____ Exercise inputs

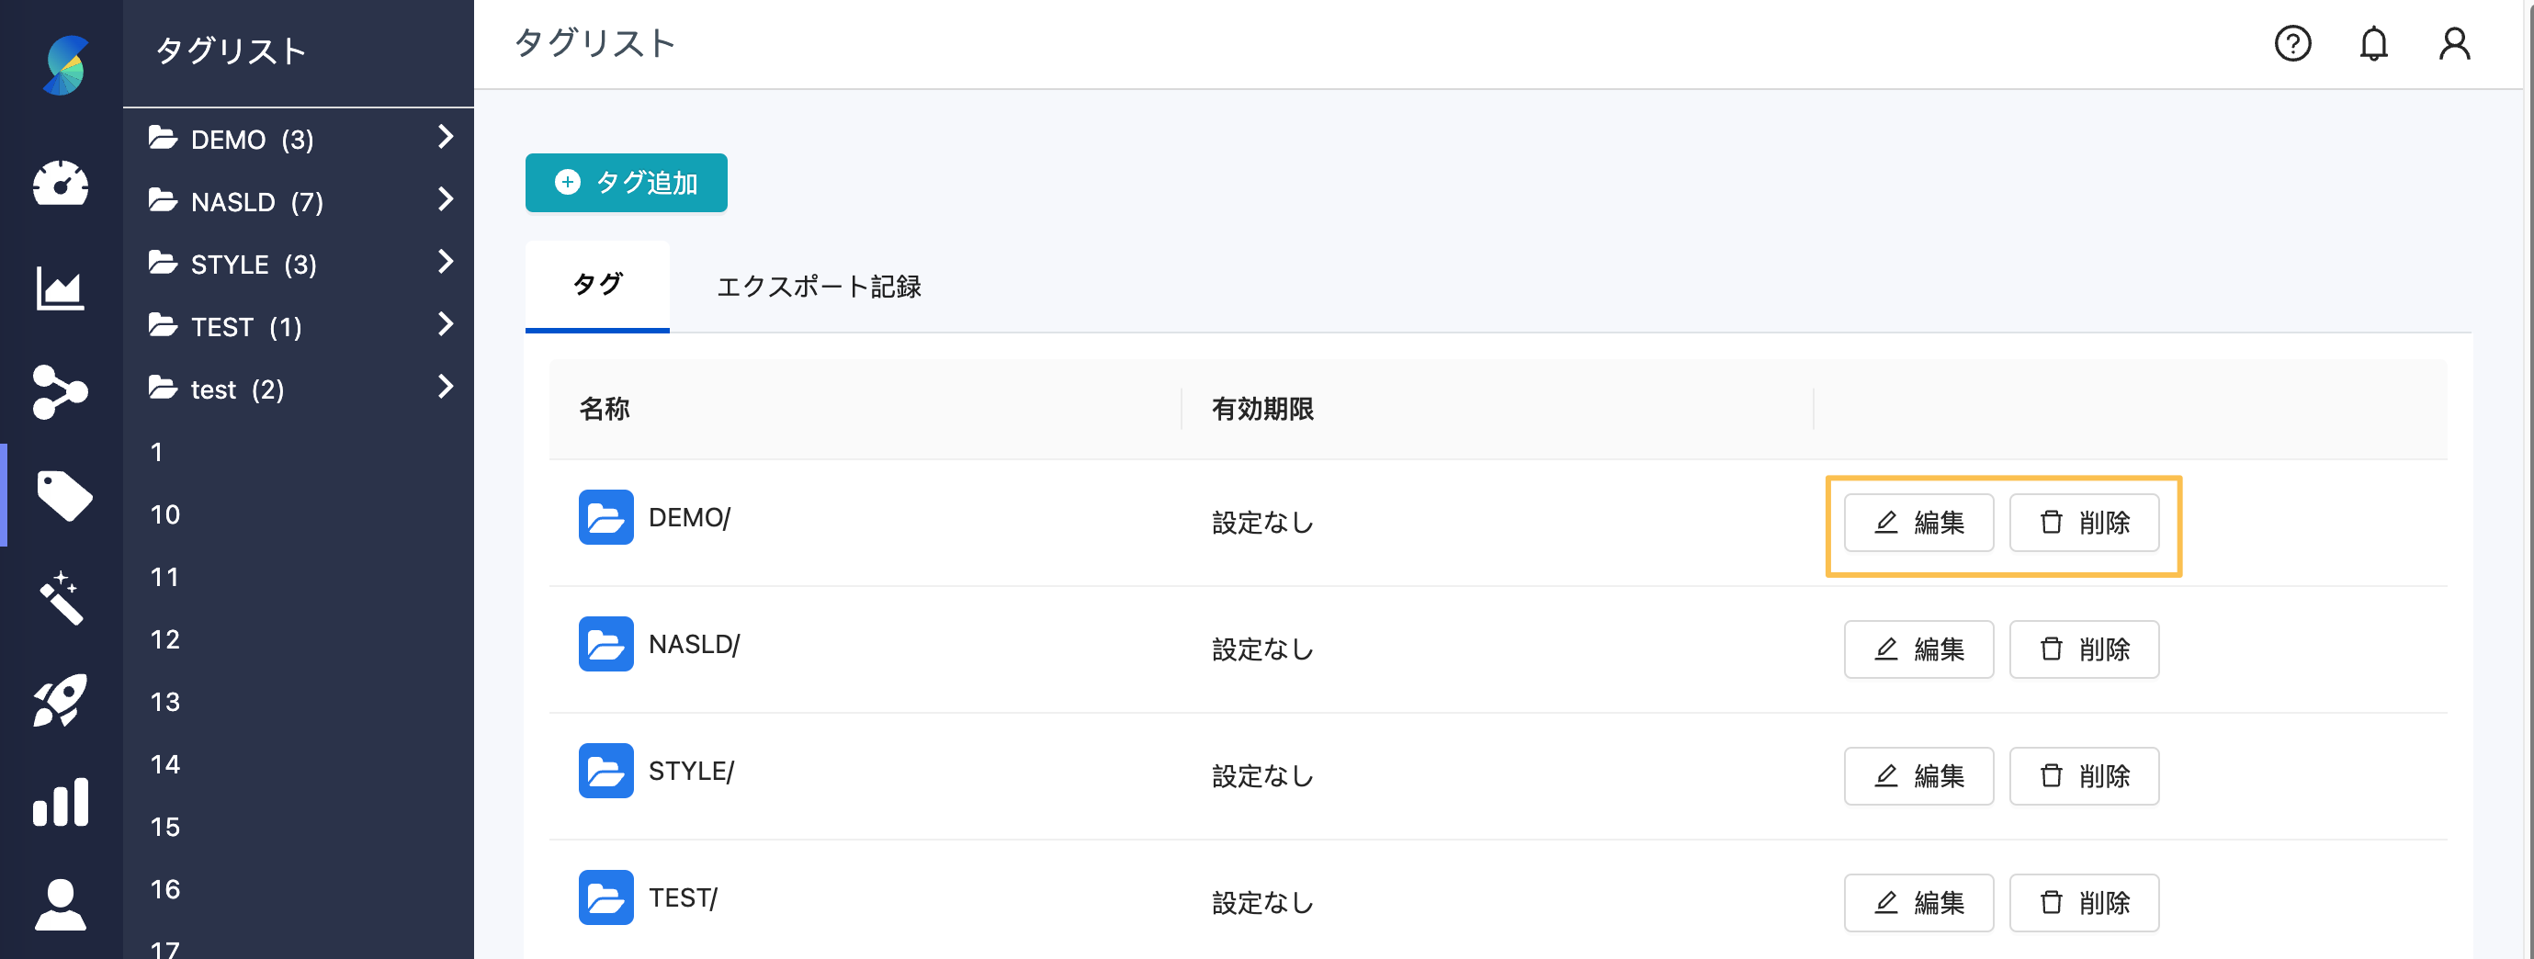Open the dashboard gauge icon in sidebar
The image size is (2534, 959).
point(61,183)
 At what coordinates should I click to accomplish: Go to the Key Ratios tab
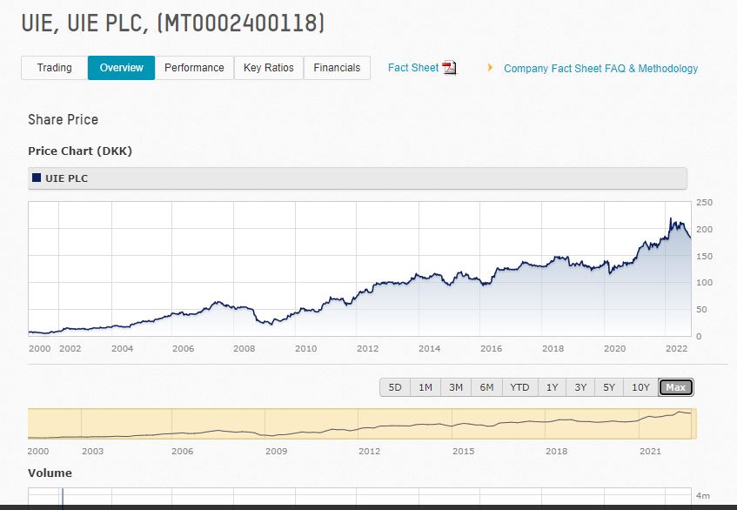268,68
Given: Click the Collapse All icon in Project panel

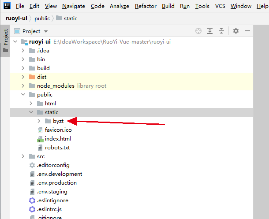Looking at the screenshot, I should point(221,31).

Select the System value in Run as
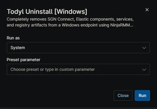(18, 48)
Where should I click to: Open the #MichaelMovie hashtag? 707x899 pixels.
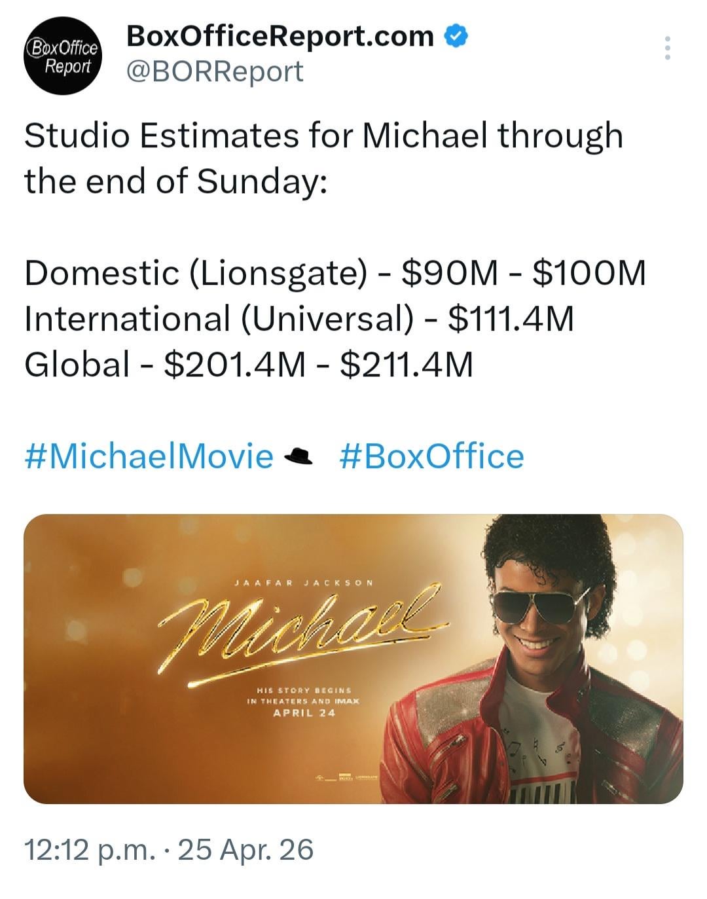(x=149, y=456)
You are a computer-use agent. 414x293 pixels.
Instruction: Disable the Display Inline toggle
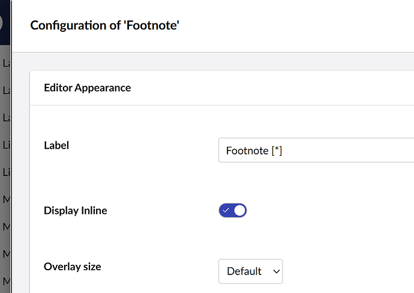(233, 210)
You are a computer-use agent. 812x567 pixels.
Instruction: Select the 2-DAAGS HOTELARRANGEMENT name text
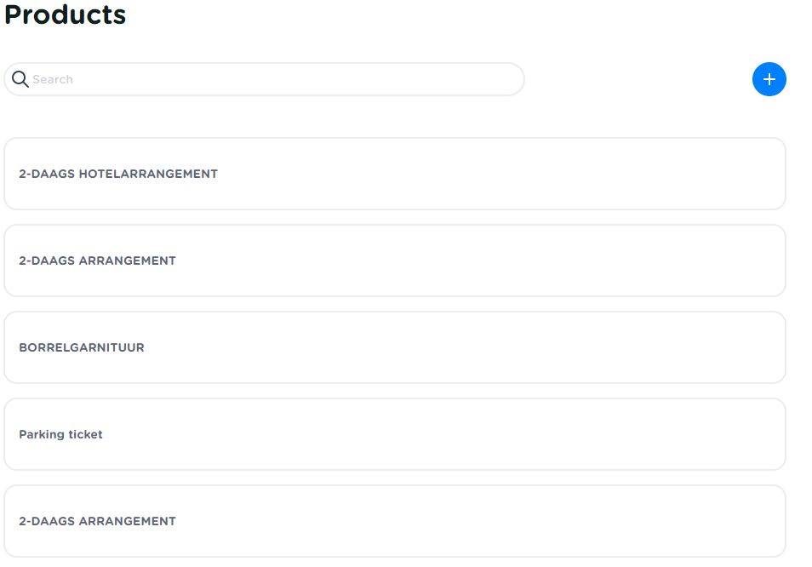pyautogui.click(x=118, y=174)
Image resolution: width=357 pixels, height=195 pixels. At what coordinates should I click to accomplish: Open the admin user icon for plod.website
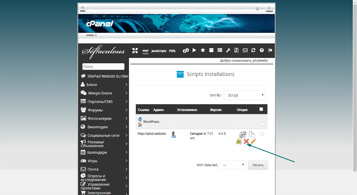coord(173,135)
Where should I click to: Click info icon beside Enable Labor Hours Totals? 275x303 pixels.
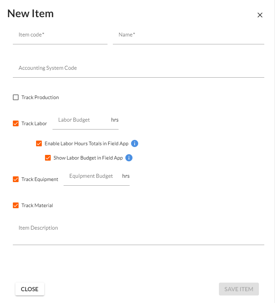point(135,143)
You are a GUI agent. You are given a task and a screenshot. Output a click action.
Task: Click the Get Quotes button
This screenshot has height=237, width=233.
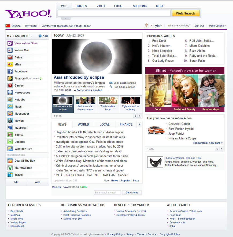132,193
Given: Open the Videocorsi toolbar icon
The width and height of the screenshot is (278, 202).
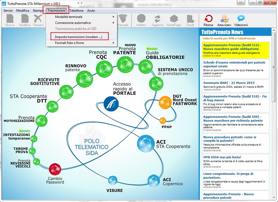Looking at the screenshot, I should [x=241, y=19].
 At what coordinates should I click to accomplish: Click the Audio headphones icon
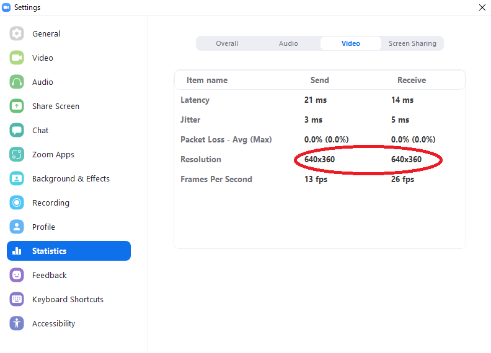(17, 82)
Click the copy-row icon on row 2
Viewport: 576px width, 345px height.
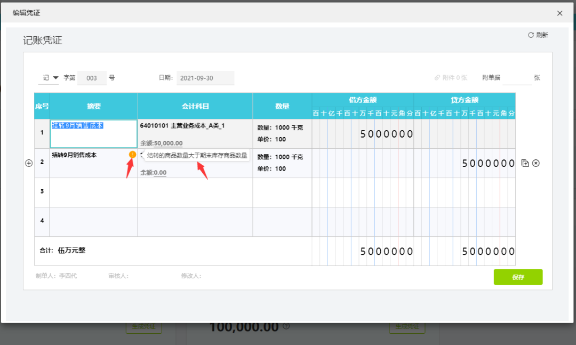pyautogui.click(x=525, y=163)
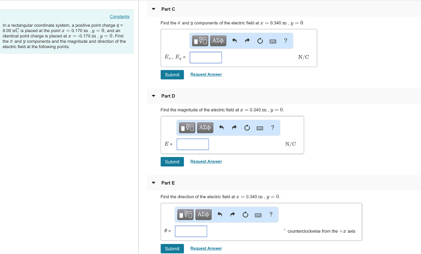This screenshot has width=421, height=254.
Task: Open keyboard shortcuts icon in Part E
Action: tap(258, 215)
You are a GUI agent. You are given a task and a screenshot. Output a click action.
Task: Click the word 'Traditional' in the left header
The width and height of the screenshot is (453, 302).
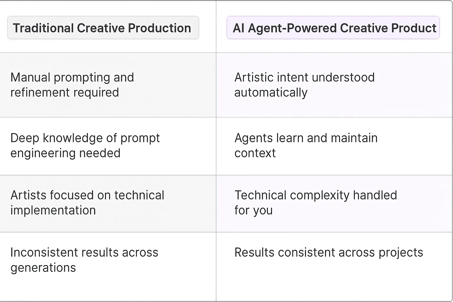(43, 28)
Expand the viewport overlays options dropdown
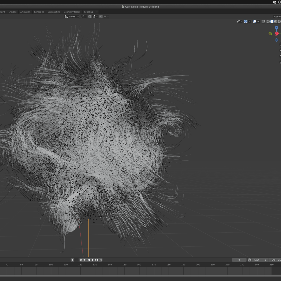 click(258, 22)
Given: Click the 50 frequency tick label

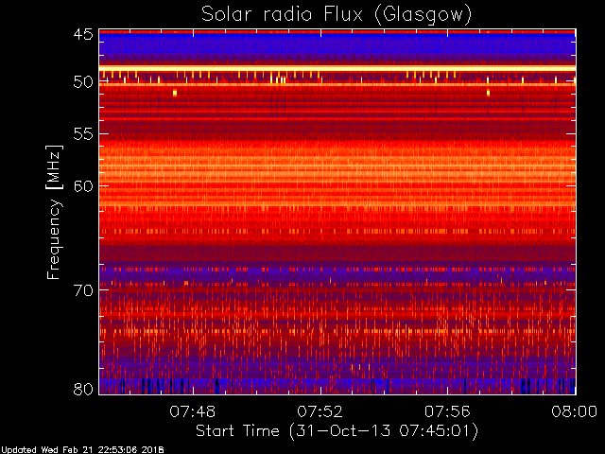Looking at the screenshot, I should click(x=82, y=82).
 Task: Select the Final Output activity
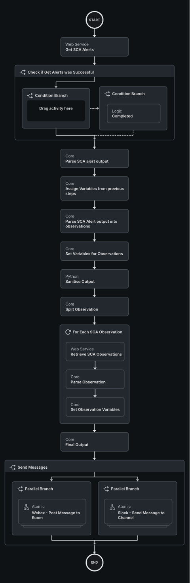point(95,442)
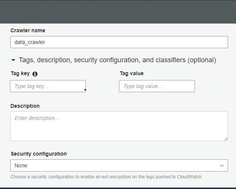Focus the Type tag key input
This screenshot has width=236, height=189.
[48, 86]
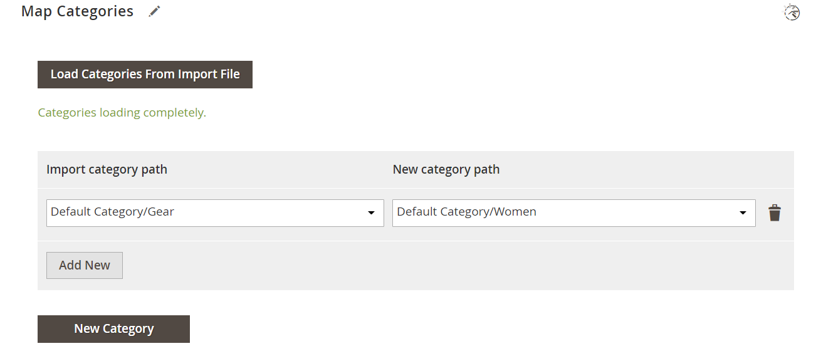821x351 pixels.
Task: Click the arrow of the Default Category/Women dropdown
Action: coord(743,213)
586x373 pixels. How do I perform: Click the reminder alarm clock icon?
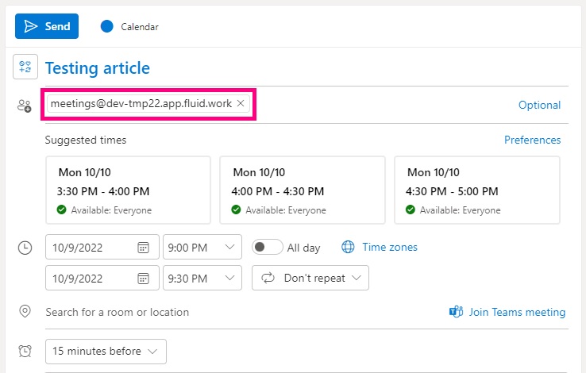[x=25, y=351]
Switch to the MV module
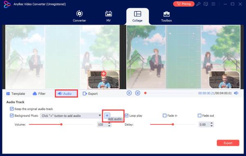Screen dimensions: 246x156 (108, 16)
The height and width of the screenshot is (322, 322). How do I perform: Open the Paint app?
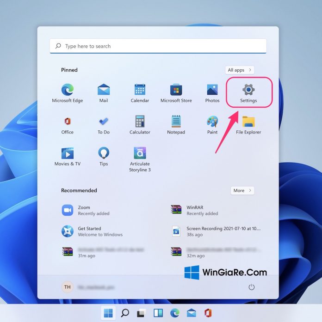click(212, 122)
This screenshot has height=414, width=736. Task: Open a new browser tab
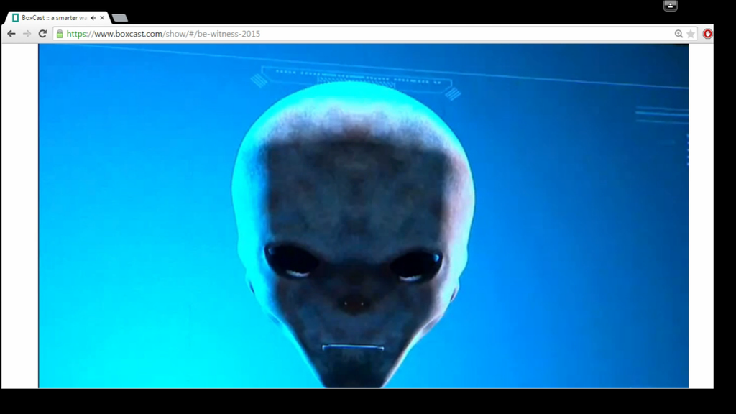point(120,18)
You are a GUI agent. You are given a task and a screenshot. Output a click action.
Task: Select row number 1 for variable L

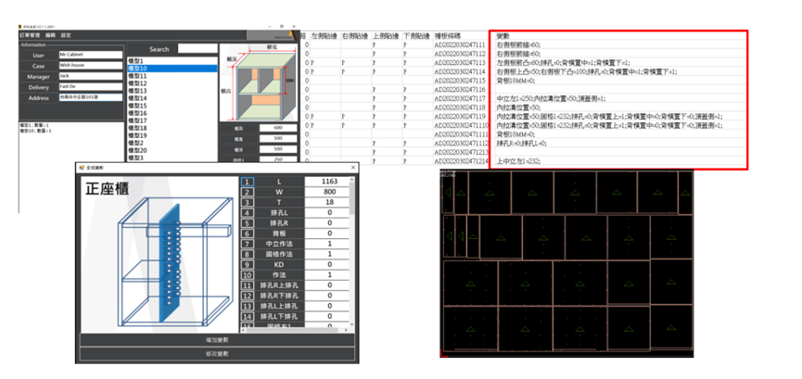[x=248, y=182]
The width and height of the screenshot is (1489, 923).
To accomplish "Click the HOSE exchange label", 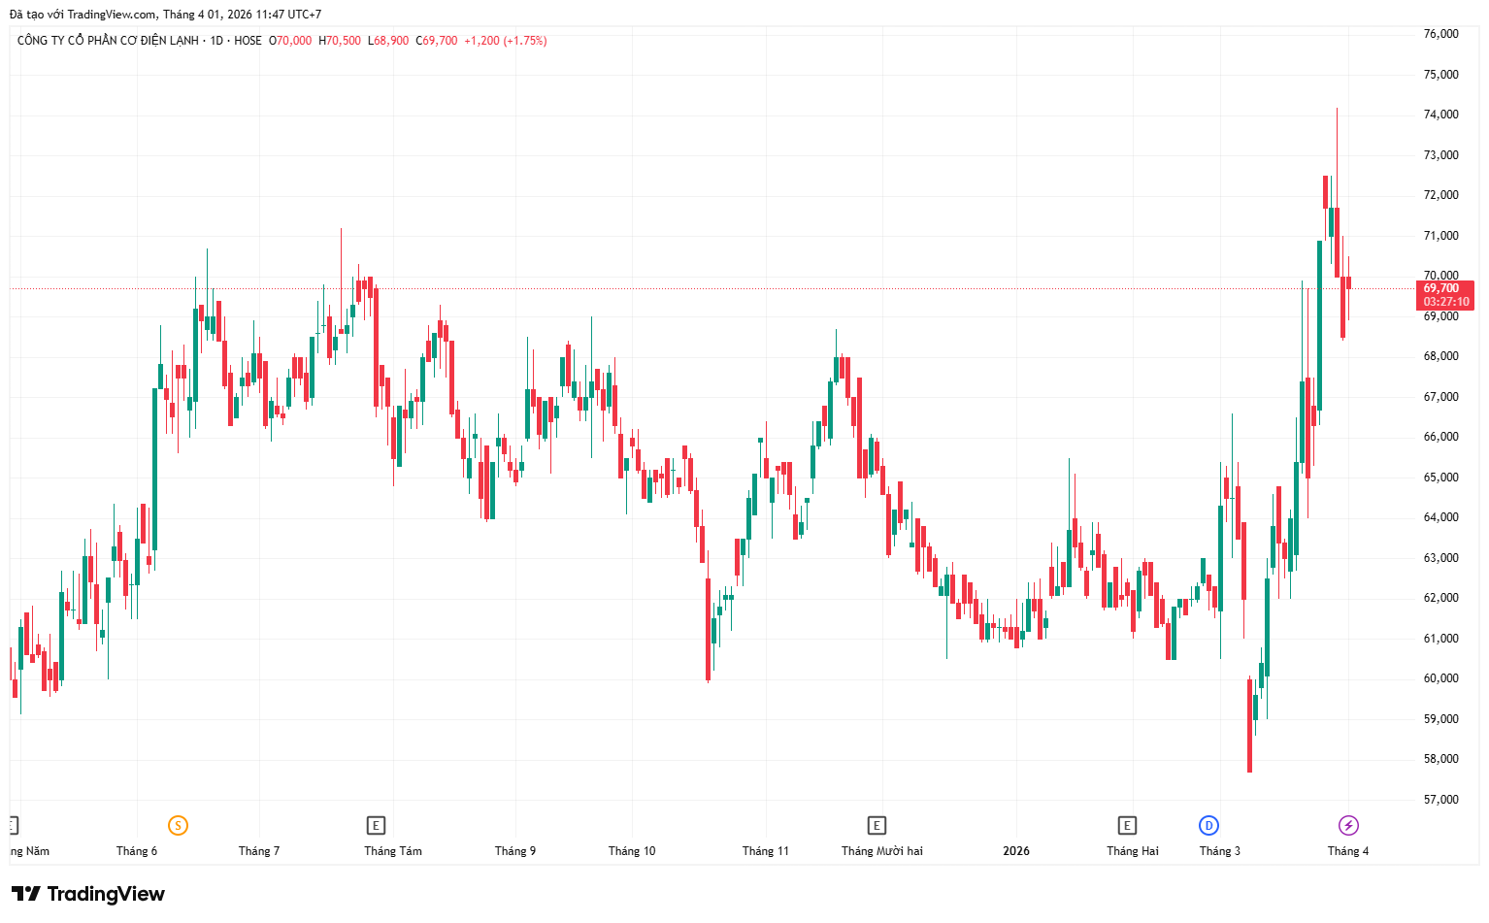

________

#### To do
Go to the line above holding "Where should I click to: Open", then copy exactly each line down to and including the one holding "You are a computer-use agent. 812x567 pixels.", leaving pictures out.

#### Answer
Where should I click to: Open the #MichaelMovie hashtag? 707x899 pixels.
(x=149, y=456)
You are a computer-use agent. 414x293 pixels.
Instruction: Disable the Display Inline toggle
(233, 210)
You are a computer-use agent. 812x567 pixels.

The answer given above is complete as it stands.